As a lifelong Tory, this election was devastating – we must learn from our failure

Sunak
The election results are no surprise, but still no less painful for Conservatives - Frank Augstein/AP

To quote Austin Powers: “Ouch baby, very ouch.”

After a dismal campaign and dire predictions, the election results are no surprise, but still no less painful for Conservatives.

The landslide Labour victory masks an even more devastating blow. Labour’s share of the popular vote has barely changed since 2019 – just 2 percentage points higher across the country, and unchanged in England – and, almost unbelievably,  5 percentage points lower than Jeremy Corbyn achieved in 2017.

The headlines scream “Starmageddon”, but this is a story of a collapse in Conservative support, down over 20 percentage points since the last general election.

And that makes the party’s “what next?” challenge acute – they have lost votes and seats to Labour, to the Lib Dems and to Reform.

After a litany of mistakes, the next one would be to try to win them all back. By trying to appeal to everyone, the party appeals to very few. With the western world becoming increasingly polarised politically, the centre ground has become no man’s land. Populations can’t agree on much, but people have views.

So how can the Conservatives rise from the ashes? Despite understandable calls for unity, a tussle for the heart and soul of the party feels both inevitable and necessary. Papering over the cracks will solve nothing – and has only got us to where we are today.

The Conservatives must decide what they believe in, set out a clear vision and elect a credible and appealing leader, who can make a break from the long series of past errors.

I have written before that the Conservative Party needs to be more conservative. Obvious, really. But the mix of re-elected Conservative MPs, representing both the right- and left-wing factions of the party suggests there may be some reluctance to do that.

This would truly be an existential threat. Reform is not to blame for the Conservative meltdown – the new party stepped into a gap that emerged as successive Conservative governments implemented policies that moved further away from conservatism.

Thanks to our first-past-the-post electoral system, Reform has a far smaller share of seats (less than 1pc) than votes (14pc), but has already shaken up the two-party stranglehold, coming second in 98 seats and helping the Lib Dems to their 71.

In my talks to business leaders and those who aspire to lead, I speak about the important lessons to be learned from failures. The setbacks I have experienced in my own career – painful though they were at the time – have often taught me far more than the successes, and eventually became springboards for the next move higher.

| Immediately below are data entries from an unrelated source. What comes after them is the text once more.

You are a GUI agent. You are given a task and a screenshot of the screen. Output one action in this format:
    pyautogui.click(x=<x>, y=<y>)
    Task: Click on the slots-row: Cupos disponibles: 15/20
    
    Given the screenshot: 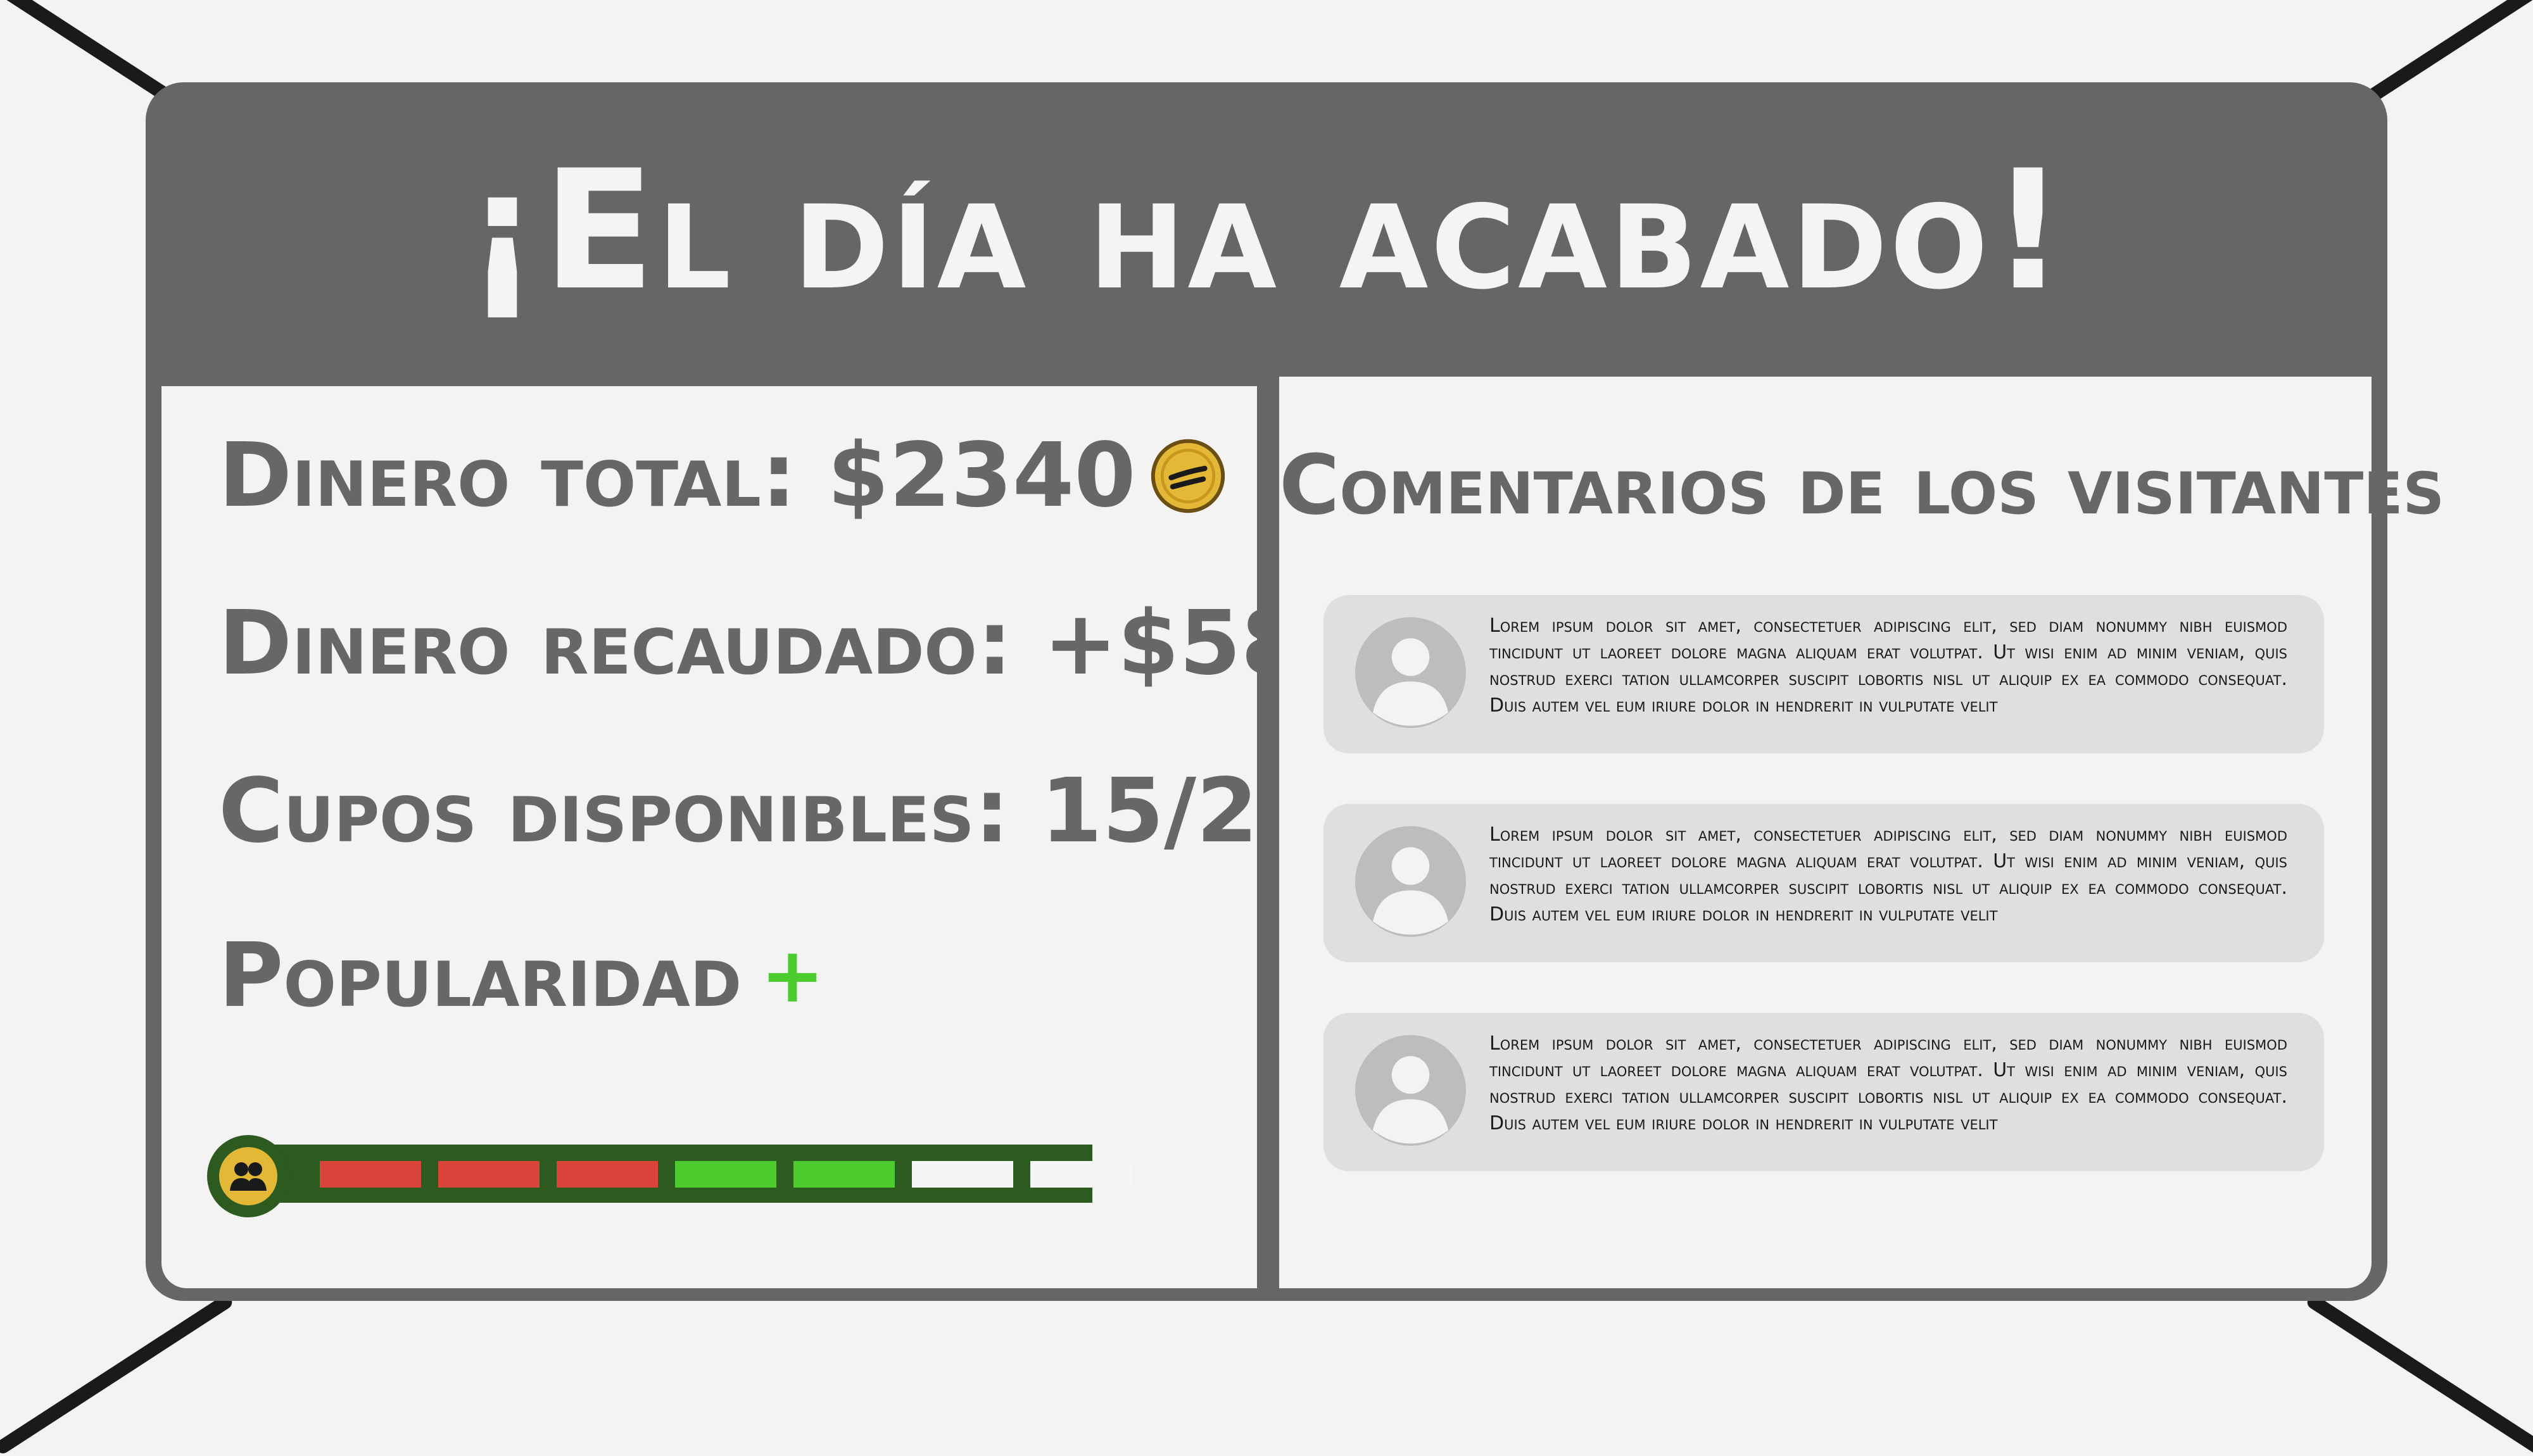 What is the action you would take?
    pyautogui.click(x=769, y=812)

I describe careers as more of a labyrinth than a ladder, with twists and turns, and rarely a straightforward path to the top.

Winston Churchill did not utter the famous line so often attributed to him; “Success is not final, failure is not fatal, it is the courage to continue that counts” – but it is still spot-on. I would add that having the humility to admit our mistakes and to learn from them, to acknowledge our part in our failures, counts for a lot too.

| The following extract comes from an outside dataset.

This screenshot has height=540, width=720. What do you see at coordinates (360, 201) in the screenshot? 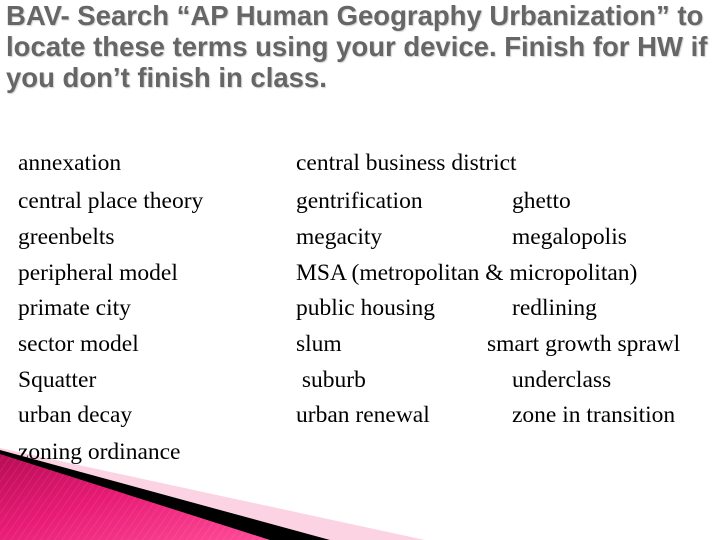
I see `right-term: gentrification` at bounding box center [360, 201].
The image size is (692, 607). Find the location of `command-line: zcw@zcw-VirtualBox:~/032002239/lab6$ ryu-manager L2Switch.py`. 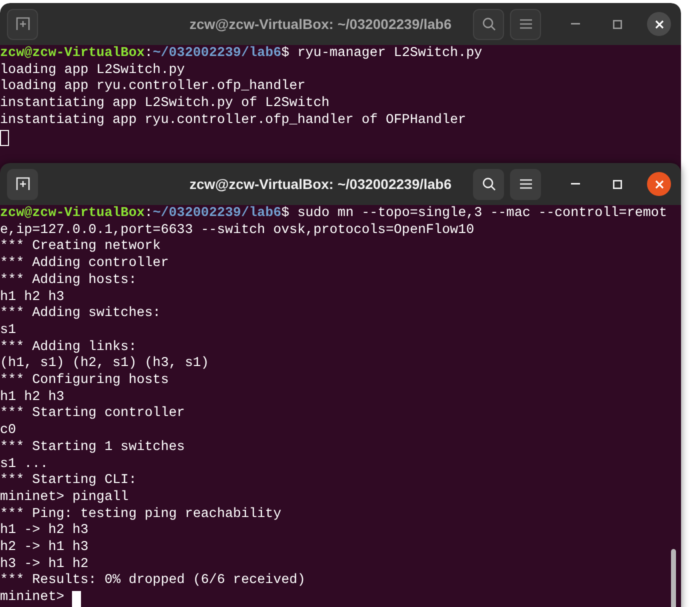

command-line: zcw@zcw-VirtualBox:~/032002239/lab6$ ryu-manager L2Switch.py is located at coordinates (242, 54).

Up until this point, many Conservatives have tended to blame extraneous factors – Covid, the Ukraine war, the Human Rights Act, Reform – anybody really, rather than themselves. Solving a problem starts with an accurate diagnosis, and that demands self-awareness.

As the leadership contest gets underway, contenders must acknowledge the true reasons for the party’s fall from power. And whoever is elected should take their time – if there’s a decade in the wilderness, those years can be used to rebuild coherent policies and a strategy to regain voter confidence.

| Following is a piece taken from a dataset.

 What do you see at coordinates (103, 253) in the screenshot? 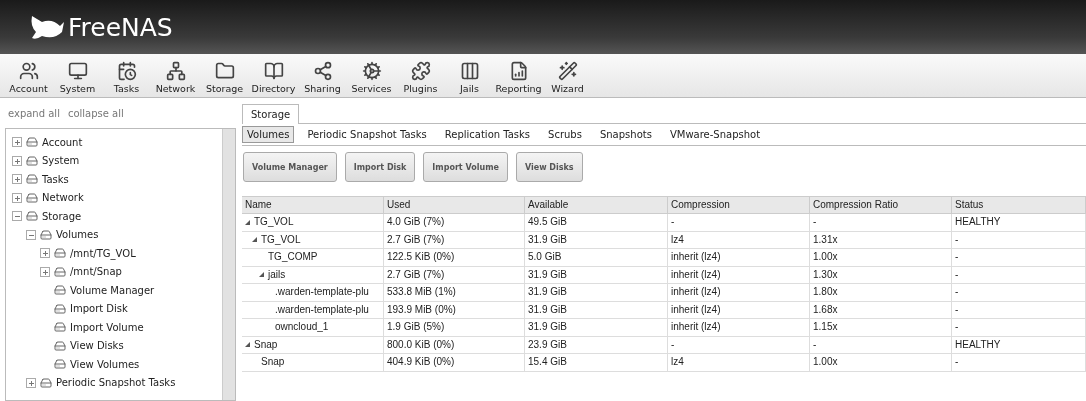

Reform may have had the advantage of a blank sheet of paper, but its formula of clear, bold policies, a common-sense approach and a charismatic leader is a good starting point.

And even with their supermajority, life will not be plain sailing for Labour. The Conservatives are still Britain’s official opposition party.

They have a choice – stand for something, be authentic, listen, learn and recover, or stand for nothing, carry on as before and fall further.